Among interrupts, only an interrupt request from the external interrupt circuit cancels the stop mode.

65

Page 81
Image 81
Fujitsu F202RA, MB89202 manual Stop Mode, Transition to stop mode

F202RA, MB89202 specifications

The Fujitsu MB89202 and F202RA microcontrollers are part of the 16-bit microcontroller family, renowned for their robust performance and versatility in a variety of embedded system applications. These devices are tailored for high-efficiency operation across diverse industries, including automotive, consumer electronics, and industrial automation.

One of the main features of the MB89202 is its powerful CPU core, which operates at a clock speed of up to 20 MHz. This enables the microcontroller to perform complex calculations and consumer-grade applications seamlessly. The architecture is designed to handle multiple tasks effectively, making it suitable for real-time operations.

Memory capacity is a vital characteristic of the MB89202, featuring on-chip RAM and ROM configurations. The microcontroller can accommodate different memory variants, providing developers with flexibility in memory allocation based on their application requirements. This adaptability facilitates applications ranging from simple control systems to complex data processing tasks.

The F202RA variant extends the capabilities of the MB89202 by integrating advanced peripheral functions. It includes built-in timers, A/D converters, and serial communication interfaces, which are essential for interfacing with other hardware components or sensors. The availability of these peripherals reduces the need for additional external circuits, thus contributing to a more compact and cost-effective design.

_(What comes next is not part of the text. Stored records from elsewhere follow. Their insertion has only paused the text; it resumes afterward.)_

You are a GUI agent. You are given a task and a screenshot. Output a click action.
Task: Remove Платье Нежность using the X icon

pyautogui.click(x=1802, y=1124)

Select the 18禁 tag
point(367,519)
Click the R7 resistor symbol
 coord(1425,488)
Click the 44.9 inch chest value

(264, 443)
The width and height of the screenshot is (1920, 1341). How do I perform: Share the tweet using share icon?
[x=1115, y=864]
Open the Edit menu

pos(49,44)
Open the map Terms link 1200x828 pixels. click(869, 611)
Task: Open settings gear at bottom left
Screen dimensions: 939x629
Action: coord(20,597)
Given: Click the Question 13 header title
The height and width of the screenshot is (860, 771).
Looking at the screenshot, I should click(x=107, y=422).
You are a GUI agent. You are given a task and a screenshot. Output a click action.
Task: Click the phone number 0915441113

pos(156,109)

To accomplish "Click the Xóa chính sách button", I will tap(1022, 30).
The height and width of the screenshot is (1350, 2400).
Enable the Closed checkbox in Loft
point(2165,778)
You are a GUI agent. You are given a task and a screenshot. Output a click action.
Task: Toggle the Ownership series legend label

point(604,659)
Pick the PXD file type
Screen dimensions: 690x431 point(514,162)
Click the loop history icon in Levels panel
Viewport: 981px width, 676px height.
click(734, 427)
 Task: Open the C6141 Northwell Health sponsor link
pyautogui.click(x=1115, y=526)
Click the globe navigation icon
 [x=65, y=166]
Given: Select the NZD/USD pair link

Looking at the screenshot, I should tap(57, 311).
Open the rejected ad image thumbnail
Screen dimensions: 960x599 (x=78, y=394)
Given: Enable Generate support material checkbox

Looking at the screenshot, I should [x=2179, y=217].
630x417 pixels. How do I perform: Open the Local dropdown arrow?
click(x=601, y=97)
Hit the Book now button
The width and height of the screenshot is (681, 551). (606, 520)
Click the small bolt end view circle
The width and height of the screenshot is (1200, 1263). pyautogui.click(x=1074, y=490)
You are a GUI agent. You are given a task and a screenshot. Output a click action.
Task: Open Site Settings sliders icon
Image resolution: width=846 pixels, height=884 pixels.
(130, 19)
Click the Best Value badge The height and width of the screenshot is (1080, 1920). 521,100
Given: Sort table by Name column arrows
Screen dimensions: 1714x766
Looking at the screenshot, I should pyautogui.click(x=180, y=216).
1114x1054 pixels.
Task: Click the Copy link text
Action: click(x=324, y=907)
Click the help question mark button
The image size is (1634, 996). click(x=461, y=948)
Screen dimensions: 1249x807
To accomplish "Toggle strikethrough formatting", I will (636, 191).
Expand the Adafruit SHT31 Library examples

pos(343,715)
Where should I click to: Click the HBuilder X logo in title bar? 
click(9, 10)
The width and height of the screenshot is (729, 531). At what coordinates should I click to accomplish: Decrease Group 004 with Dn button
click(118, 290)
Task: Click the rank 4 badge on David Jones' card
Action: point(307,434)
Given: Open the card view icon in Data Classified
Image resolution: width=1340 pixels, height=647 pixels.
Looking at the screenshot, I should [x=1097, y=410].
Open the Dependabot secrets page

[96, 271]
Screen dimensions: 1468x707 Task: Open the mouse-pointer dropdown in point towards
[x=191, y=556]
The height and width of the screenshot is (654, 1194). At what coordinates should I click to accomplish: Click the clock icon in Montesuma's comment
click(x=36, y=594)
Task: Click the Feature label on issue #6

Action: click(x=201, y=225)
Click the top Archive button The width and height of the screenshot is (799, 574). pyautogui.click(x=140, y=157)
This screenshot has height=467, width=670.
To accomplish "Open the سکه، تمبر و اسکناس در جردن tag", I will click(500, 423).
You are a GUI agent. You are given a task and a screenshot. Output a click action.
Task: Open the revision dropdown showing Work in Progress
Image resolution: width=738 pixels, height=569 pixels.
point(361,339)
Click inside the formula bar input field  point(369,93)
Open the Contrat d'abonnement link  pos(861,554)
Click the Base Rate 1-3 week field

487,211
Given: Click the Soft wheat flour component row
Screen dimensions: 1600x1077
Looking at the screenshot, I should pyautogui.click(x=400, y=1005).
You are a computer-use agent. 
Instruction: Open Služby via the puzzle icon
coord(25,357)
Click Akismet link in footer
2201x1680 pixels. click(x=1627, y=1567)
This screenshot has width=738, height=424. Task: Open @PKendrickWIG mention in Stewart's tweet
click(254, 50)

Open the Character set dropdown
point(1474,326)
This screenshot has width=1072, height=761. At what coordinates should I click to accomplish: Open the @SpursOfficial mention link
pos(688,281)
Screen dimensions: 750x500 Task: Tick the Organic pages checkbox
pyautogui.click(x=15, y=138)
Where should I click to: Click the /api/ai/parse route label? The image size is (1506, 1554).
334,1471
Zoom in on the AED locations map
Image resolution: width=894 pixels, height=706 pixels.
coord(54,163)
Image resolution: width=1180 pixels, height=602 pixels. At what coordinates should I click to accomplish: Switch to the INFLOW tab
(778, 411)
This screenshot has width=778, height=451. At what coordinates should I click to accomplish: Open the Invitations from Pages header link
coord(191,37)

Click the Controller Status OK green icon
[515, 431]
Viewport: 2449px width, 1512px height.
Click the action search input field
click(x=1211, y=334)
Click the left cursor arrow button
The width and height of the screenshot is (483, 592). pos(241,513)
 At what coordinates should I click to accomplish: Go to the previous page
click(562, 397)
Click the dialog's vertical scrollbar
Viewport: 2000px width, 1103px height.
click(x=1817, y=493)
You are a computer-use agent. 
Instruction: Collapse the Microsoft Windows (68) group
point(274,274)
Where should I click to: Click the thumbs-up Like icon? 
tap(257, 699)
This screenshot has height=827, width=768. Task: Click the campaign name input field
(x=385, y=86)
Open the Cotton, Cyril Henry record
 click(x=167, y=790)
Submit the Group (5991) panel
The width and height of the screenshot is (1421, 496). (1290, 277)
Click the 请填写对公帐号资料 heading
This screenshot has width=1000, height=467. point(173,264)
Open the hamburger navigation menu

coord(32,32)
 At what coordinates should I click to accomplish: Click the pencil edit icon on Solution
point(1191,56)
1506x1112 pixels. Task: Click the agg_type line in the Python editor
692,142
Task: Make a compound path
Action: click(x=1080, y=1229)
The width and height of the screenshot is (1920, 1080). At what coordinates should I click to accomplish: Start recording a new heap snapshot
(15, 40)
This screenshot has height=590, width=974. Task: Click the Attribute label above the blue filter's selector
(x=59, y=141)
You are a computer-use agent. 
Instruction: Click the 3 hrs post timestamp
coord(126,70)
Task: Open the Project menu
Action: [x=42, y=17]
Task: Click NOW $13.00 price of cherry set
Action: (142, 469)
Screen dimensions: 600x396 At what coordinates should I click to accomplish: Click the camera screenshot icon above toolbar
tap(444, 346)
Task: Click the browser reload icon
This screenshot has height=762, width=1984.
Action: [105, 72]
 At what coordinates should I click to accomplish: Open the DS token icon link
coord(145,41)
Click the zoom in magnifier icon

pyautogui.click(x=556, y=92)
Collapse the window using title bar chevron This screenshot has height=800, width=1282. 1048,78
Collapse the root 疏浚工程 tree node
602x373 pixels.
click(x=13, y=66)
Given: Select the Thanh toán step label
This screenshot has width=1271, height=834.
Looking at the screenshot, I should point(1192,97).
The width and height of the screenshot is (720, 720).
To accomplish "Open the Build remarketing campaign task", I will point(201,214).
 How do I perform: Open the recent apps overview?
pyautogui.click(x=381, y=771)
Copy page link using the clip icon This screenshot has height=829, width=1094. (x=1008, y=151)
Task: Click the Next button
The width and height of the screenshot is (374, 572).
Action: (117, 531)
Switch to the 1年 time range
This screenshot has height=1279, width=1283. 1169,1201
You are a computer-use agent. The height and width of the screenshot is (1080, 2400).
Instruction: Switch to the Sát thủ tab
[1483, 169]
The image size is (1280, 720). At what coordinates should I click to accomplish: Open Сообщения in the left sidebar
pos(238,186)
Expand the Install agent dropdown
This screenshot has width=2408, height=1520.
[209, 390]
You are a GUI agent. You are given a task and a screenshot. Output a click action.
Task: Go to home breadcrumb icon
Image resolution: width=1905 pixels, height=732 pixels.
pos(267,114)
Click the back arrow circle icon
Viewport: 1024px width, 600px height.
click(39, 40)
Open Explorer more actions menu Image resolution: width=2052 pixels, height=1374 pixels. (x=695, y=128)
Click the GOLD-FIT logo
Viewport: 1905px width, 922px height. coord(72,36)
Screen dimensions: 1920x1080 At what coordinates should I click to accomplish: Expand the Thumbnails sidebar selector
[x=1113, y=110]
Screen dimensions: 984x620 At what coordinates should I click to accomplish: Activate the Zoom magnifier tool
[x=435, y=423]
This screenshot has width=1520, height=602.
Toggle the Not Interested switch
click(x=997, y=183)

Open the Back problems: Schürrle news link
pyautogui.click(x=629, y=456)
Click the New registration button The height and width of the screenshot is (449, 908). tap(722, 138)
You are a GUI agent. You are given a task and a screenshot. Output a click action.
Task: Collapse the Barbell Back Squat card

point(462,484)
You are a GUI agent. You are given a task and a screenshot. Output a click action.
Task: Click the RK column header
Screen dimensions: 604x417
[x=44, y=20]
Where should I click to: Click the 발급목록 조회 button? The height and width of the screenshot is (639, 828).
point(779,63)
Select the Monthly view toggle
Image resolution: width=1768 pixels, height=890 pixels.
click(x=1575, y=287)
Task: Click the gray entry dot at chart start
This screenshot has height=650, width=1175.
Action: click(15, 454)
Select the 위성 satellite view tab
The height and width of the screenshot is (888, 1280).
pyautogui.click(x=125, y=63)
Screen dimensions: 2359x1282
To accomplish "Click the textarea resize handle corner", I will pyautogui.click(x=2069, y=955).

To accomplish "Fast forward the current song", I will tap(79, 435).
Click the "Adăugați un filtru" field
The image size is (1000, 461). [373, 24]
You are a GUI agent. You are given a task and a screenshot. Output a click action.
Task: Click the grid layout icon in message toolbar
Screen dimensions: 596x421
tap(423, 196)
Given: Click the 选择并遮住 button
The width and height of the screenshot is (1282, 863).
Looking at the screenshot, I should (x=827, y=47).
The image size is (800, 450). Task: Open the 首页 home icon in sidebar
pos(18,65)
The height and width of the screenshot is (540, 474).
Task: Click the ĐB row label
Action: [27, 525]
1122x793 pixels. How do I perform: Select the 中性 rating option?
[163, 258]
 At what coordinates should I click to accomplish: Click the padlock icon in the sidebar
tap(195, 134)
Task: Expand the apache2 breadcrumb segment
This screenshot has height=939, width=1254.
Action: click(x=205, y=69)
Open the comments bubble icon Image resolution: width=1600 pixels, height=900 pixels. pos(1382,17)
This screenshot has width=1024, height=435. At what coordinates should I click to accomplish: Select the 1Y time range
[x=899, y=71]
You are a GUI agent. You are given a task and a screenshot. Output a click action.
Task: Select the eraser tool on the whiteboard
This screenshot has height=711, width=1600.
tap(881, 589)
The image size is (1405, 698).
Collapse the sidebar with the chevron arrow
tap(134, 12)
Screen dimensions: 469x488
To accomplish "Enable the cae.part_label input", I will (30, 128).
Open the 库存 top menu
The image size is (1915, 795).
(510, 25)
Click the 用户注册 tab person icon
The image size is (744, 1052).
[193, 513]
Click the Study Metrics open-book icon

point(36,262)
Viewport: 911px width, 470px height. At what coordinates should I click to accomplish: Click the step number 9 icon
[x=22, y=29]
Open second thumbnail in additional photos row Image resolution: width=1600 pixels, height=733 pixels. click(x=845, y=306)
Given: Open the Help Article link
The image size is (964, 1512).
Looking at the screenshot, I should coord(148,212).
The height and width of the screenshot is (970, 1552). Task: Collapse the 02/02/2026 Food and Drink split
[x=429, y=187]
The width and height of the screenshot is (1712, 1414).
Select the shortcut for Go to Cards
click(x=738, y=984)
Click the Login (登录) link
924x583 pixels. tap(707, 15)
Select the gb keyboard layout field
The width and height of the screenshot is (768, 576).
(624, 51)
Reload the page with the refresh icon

In terms of power management, the MB89202 series employs advanced power-saving technologies. The microcontroller offers various low-power modes, enabling devices to conserve energy during idle times, making it highly suitable for battery-operated applications. This characteristic not only enhances the efficiency of devices but also extends their operational lifespan.

Moreover, the Fujitsu MB89202 series incorporates robust protection features, including watchdog timers and failure detection mechanisms. These safety features ensure reliable operation in critical systems, making them a preferred choice in applications where failure is not an option.

The MB89202 and F202RA microcontrollers also support a range of development tools and environments, including integrated development environments (IDEs) and software libraries, which facilitate rapid application development. With these tools, developers can efficiently prototype, debug, and optimize their applications.

In summary, the Fujitsu MB89202 and F202RA microcontrollers stand out with their efficient performance, extensive memory options, integrated peripherals, and power-saving capabilities, making them ideal for a wide array of embedded applications. Their reliability and robustness further enhance their attractiveness for designers seeking advanced microcontroller solutions.